- [Exercise aim]:
Search the data below for "computer"; list each line that holds it.

- [Material to process]:
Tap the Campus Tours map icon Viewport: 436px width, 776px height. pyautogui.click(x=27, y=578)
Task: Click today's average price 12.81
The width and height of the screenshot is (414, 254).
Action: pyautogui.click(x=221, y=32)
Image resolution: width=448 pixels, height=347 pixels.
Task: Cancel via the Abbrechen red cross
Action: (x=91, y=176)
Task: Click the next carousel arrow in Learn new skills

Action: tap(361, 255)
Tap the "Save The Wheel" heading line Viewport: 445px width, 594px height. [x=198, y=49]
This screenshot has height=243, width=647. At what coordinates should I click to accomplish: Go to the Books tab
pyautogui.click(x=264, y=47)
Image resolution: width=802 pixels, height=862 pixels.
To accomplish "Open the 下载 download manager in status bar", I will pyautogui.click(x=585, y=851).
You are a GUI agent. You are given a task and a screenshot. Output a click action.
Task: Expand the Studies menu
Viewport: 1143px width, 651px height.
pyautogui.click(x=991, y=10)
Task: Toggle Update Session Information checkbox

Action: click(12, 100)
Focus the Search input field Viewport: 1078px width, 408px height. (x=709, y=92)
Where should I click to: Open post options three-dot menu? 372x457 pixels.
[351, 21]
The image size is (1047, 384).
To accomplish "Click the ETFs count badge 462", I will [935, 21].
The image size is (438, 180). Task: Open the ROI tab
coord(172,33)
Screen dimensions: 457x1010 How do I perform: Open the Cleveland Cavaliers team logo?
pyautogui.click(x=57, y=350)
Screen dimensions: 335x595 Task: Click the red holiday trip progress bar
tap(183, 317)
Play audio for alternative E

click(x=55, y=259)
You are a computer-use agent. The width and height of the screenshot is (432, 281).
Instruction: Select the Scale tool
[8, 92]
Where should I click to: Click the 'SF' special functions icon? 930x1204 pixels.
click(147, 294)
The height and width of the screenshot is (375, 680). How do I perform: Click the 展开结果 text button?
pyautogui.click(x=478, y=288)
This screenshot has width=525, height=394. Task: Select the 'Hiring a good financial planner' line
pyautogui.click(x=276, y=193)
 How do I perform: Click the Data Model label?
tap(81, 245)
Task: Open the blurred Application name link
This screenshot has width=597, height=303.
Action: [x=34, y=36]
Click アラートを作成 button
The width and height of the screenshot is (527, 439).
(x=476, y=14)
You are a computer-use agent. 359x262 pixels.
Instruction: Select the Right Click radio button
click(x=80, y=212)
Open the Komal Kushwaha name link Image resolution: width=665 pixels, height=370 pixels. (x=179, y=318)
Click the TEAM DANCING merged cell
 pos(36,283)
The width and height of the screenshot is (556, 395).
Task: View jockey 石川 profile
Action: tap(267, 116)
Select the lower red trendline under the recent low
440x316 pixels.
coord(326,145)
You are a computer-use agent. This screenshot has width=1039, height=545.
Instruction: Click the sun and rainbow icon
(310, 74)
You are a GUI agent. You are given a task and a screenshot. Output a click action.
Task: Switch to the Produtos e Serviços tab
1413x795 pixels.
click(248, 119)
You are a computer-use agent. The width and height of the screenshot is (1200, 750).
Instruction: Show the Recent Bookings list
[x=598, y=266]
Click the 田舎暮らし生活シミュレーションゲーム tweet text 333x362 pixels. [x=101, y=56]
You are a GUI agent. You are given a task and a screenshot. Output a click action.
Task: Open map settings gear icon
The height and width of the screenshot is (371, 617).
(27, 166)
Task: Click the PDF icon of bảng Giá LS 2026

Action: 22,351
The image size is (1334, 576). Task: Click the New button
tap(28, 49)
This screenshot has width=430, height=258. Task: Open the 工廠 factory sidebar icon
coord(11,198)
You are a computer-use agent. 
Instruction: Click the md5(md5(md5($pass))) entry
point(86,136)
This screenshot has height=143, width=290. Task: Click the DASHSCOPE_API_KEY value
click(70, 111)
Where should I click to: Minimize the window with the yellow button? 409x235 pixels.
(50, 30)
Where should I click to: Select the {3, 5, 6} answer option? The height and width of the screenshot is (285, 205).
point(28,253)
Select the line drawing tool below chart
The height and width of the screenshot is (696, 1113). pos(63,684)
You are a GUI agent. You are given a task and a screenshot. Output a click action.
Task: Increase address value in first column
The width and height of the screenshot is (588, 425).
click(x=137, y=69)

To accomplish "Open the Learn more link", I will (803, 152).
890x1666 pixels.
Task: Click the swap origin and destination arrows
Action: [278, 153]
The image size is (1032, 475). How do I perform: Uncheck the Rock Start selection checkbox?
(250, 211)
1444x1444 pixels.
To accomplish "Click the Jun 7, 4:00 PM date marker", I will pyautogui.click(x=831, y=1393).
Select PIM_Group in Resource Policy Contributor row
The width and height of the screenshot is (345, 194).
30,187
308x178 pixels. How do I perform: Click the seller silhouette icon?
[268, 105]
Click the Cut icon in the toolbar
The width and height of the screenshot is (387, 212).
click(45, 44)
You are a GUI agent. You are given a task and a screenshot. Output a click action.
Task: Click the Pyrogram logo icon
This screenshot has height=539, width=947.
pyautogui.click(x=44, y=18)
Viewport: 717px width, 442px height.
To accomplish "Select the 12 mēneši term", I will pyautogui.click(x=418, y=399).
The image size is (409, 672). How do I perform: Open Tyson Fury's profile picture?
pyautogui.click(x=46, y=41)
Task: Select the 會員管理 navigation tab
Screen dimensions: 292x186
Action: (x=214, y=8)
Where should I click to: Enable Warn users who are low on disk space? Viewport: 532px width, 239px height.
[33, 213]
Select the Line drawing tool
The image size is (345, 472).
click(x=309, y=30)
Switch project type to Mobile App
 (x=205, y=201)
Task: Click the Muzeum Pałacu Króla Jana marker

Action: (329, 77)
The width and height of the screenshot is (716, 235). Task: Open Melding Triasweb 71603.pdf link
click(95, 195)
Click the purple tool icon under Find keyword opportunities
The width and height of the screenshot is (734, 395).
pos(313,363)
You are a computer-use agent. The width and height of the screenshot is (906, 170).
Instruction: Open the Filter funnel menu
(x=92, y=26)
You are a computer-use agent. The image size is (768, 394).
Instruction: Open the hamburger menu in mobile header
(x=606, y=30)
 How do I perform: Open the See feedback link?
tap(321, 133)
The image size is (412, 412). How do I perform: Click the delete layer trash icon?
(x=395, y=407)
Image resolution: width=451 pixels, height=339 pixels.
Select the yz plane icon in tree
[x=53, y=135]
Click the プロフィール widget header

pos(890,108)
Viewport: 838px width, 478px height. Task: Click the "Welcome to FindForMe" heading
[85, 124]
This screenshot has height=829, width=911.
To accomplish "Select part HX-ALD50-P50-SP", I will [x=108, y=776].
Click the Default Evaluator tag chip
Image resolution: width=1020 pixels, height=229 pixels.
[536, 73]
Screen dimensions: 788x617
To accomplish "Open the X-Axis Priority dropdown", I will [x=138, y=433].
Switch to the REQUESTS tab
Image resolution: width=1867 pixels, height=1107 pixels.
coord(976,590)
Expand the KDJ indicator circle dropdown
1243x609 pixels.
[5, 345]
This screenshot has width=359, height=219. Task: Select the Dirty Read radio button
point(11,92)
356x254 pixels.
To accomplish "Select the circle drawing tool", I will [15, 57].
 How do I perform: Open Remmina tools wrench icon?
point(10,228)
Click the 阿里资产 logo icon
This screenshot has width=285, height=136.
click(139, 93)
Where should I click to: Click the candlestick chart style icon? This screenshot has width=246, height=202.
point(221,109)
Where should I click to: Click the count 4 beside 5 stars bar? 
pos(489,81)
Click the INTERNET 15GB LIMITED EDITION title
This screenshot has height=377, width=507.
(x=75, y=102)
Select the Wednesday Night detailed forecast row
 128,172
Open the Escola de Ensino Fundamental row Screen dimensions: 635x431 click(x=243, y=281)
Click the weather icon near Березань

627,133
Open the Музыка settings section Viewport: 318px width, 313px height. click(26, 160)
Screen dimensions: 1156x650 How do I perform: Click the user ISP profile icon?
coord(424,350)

- [Output of the task]:
You are a computer-use agent. The width and height of the screenshot is (432, 281).
You are a computer-use agent. 359x262 pixels.
You are a computer-use agent. This screenshot has width=1039, height=545.
You are a computer-use agent. The width and height of the screenshot is (1200, 750).
You are a computer-use agent. 
You are a computer-use agent. The width and height of the screenshot is (906, 170).
You are a computer-use agent. The image size is (768, 394).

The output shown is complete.